*Your task*
Count the lines in the data below that contain the string "perform", and reply with only that number.

— BEGIN Exercise material —

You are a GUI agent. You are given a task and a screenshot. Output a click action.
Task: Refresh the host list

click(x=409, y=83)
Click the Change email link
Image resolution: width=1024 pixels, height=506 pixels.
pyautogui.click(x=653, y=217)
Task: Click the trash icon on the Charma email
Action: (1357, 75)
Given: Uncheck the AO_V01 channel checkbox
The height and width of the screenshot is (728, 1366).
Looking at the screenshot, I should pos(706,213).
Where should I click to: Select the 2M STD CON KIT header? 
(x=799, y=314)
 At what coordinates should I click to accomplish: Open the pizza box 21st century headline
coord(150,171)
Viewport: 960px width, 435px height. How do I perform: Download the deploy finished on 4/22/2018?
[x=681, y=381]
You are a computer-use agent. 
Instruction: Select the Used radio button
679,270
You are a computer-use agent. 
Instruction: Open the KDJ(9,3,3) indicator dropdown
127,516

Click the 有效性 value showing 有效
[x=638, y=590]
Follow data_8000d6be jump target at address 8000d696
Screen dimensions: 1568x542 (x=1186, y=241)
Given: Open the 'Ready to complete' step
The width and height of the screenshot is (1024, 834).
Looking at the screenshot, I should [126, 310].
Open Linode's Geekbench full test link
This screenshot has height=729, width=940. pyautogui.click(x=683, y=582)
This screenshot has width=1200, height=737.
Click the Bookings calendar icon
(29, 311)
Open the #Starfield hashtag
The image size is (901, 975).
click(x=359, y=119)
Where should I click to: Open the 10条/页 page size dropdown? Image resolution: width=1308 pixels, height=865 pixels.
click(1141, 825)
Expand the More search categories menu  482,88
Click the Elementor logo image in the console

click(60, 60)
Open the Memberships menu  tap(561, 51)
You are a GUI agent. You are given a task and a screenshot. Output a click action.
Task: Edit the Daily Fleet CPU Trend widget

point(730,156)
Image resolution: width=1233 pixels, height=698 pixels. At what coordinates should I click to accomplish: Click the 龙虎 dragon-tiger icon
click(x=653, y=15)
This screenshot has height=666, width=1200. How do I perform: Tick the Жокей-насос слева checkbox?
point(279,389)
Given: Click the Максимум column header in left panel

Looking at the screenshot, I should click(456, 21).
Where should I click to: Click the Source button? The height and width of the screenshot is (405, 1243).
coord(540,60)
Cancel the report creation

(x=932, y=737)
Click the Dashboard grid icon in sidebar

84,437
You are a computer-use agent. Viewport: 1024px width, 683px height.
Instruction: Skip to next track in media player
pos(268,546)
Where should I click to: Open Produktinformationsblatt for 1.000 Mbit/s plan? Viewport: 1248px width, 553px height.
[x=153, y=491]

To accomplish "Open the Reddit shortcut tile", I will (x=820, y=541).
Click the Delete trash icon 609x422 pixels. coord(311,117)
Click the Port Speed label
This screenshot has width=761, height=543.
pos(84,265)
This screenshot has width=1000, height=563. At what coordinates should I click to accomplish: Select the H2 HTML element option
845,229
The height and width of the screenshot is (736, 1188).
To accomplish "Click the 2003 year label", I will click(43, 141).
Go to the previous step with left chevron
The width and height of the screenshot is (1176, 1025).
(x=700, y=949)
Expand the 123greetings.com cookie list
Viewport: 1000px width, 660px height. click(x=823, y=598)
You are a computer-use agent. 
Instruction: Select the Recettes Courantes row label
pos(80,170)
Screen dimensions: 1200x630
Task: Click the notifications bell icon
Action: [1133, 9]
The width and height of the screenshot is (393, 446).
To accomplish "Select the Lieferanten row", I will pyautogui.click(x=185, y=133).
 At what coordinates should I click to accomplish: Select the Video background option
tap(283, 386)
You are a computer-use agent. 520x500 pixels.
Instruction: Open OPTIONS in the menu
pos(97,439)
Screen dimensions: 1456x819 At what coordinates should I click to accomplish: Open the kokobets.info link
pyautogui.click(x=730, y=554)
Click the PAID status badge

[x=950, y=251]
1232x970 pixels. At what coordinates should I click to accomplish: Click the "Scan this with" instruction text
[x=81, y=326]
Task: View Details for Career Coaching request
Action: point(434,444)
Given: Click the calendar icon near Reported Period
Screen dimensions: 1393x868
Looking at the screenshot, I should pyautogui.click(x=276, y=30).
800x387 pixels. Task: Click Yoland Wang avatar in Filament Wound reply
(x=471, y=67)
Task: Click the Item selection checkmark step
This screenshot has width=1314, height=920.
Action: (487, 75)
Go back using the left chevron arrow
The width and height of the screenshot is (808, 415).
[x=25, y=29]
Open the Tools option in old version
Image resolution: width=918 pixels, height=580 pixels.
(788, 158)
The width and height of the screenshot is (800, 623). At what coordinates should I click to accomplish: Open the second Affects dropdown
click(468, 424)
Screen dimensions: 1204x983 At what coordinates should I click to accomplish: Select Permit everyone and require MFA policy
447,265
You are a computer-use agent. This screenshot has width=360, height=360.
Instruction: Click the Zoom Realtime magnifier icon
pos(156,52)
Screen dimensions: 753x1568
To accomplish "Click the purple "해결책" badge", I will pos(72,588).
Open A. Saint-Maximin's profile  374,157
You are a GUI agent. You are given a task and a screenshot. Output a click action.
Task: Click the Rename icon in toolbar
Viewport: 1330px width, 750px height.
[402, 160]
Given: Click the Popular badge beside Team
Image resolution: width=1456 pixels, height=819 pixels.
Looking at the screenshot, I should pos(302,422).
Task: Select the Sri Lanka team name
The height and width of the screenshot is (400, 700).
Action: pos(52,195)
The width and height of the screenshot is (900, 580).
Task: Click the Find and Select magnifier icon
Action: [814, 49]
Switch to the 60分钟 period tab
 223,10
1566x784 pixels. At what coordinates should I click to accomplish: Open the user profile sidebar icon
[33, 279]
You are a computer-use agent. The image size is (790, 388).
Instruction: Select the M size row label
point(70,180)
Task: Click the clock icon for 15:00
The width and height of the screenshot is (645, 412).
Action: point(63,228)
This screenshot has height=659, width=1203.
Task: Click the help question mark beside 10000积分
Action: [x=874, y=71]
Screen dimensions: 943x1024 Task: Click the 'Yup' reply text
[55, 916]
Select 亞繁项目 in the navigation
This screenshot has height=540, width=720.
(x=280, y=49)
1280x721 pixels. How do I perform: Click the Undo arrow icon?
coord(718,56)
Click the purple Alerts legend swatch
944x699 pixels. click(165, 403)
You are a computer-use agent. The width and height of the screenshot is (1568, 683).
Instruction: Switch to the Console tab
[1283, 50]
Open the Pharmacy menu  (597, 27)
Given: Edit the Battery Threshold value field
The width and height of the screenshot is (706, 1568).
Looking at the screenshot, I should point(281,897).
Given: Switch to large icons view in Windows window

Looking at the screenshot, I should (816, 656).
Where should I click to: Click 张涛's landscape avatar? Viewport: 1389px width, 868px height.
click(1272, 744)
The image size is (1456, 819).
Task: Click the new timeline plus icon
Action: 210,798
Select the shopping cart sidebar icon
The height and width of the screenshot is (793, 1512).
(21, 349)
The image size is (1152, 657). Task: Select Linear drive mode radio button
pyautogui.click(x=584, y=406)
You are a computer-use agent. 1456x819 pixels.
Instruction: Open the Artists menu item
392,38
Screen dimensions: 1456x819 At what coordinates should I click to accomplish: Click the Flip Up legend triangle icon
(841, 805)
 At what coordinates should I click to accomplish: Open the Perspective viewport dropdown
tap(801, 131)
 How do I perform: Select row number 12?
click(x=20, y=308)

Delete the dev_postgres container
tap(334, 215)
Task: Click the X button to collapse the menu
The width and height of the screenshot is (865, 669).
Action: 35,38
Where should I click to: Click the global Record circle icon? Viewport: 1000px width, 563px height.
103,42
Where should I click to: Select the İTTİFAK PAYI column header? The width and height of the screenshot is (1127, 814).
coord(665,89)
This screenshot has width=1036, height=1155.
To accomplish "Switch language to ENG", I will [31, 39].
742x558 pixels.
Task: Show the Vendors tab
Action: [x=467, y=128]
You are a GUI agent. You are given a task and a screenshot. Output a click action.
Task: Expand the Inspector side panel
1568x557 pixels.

— END Exercise material —

*Solution to the exercise*
4